EXERCISE DESCRIPTION —
Please answer these questions using the GAME FAQ below:
(a) How can someone contribute a model with private weights?
(b) What can be added on top of a client to protect private data?
(c) Which module was implemented using FastAPI?

SELECTED PASSAGE —
····················

Can I host a Predictor with proprietary model weights?#
Yes, this is exactly why GAME is built around REST APIs. If you want to contribute a model with private weights, you can simply host your own Predictor server that others can connect to it.
Can I host an Evaluator with private data?#
Yes, if you have private data that you don’t want to share with others, you can add an encryption layer on top of your client. More on this coming soon!
Why did you choose to use REST APIs?#
The use of standardized HTTP error codes in conjunction with our descriptive error message to flag the Evaluators of any issues.
Inbuilt content headers in REST requests and responses provides standardization of formats and flexibility of message types.
Cross compatibility across different tools/programming that can be used to implement modules. While most of our modules use Flask to implement REST API, the Matcher module was implemented using FastAPI, serving as an example.
The use of a standardized and familiar API framework magnifies our goal to future proof this API and increases uptake by the community.

····················

Data records
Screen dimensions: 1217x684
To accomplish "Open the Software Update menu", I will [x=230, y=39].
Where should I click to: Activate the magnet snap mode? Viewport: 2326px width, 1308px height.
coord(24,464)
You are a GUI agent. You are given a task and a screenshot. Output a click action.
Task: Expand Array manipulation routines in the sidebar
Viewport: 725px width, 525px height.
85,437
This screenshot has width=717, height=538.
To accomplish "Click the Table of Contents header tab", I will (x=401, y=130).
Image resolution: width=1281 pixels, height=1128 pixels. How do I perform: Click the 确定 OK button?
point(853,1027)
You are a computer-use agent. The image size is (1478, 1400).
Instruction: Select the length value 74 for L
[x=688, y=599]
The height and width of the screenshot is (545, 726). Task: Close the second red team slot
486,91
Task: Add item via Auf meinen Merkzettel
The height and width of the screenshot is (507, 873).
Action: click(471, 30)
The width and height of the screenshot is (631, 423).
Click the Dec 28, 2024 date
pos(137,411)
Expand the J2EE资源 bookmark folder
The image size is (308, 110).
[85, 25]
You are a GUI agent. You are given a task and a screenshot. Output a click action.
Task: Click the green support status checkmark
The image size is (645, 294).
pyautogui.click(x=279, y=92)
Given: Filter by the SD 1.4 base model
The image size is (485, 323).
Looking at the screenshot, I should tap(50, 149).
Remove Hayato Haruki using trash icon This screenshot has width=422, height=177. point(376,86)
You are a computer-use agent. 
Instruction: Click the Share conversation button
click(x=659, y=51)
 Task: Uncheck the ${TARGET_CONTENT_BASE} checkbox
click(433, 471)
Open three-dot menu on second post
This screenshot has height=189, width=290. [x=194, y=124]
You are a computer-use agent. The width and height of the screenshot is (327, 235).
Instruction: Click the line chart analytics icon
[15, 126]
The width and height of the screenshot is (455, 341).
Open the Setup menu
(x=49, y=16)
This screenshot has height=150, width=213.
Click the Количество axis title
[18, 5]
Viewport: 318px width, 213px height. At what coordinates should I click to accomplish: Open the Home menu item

····················

EXERCISE ANSWER —
(a) By hosting their own Predictor server that others can connect to.
(b) An encryption layer.
(c) The Matcher module.